Steel industry, emissions down by up to 60% with green cement and steel
According to the Ecosistemi Foundation study, the use of low-carbon steel and cement accelerates the decarbonisation of assets and processes. Italia among the most advanced steel mills in the circular economy
Key points
By implementing less carbon-intensive variants, emissions could be reduced by up to 66.7% in the case of steel and 42.3% in the case of prestressed concrete railway sleepers. This is the picture contained in the Ecosistemi Foundation's Besa3 report that will be presented today during the second day of the Compraverde Buygreen Forum in Rome. The study contains an analysis of the carbon embedded in railway materials and possible decarbonisation strategies for European infrastructures.
Commitment to decarbonisation
The analysis first of all examines the commitment made by European governments and the OECD on the decarbonisation of transport infrastructure, amounting to about 120 billion euro, and points out that about 80% of the emissions linked to these assets - railways, roads, bridges, tunnels and public mobility networks - derive precisely from steel, cement and concrete. Two sectors that alone account for 5% and 4% of the European Union's total greenhouse gas emissions, respectively.
The numbers of the report tell the industrial dimension of the phenomenon: in 2024 alone, 259,250 tonnes of steel for railway infrastructure and 149,077 tonnes of prestressed concrete sleepers were handled in the Italian railway infrastructure. In the European railway sector, on the other hand, the annual demand is approximately 2.2 million tonnes of steel and 5.5 million tonnes of cement.

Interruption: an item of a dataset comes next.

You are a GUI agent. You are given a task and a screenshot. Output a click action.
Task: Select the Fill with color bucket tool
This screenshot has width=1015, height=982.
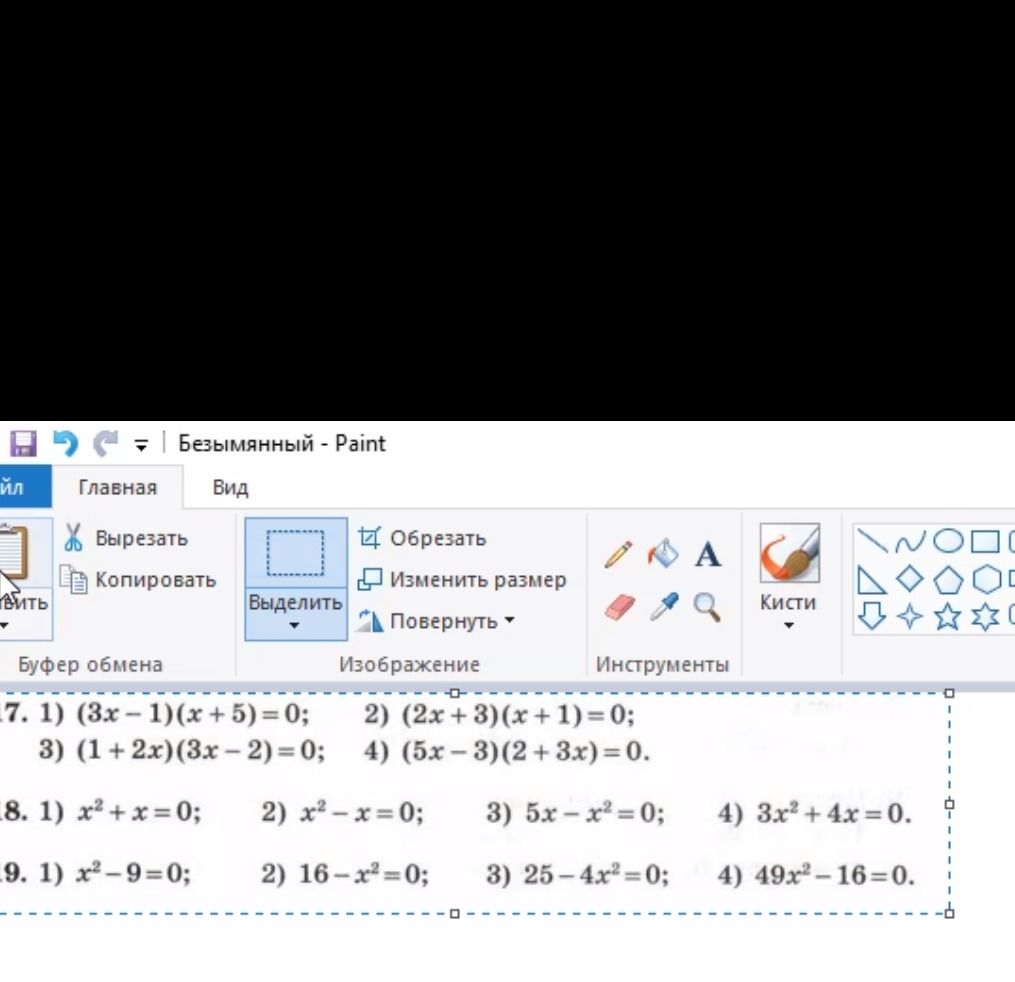(x=663, y=554)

Italian steel industry among the most advanced in the circular economy
And Italia? Unlike many European countries still strongly linked to traditional blast furnace production, Italia ranks among the most advanced steelmakers in terms of the circular economy thanks to the prevalence of production from electric furnace fed by recycled ferrous scrap. According to data reported in the study, more than 85 per cent of Italy's steel is in fact produced from secondary steel, against a European average of 44 per cent. As a result, the Italian steel industry is today among the most virtuous ones, being able to count on the lowest emission intensity in the world: about 0.7 tons of CO2 per ton of steel produced, against a global average of 1.5 tons. An industrial heritage that can represent a competitive assist for the steel industry in the game of the future green transformation of European infrastructures. Which must, however, reckon with the pressure of non-EU imports: since 2008, European steel production has decreased by 30%, while imports from countries outside the Union have exceeded 30 million tonnes per year. In parallel, European cement imports from non-EU countries have grown by 260% since 2016.
The Strategic Role of Green Public Procurement
But which strategies can be accelerated to foster the green turn? The study dwells, in particular, on the strategic role of green public procurement, i.e. the system through which the public administration uses calls and tenders to reward products, materials and services with a lower environmental impact. And which, if further implemented, would allow a reduction in emissions of 21% in the cement sector and 18% in the steel sector.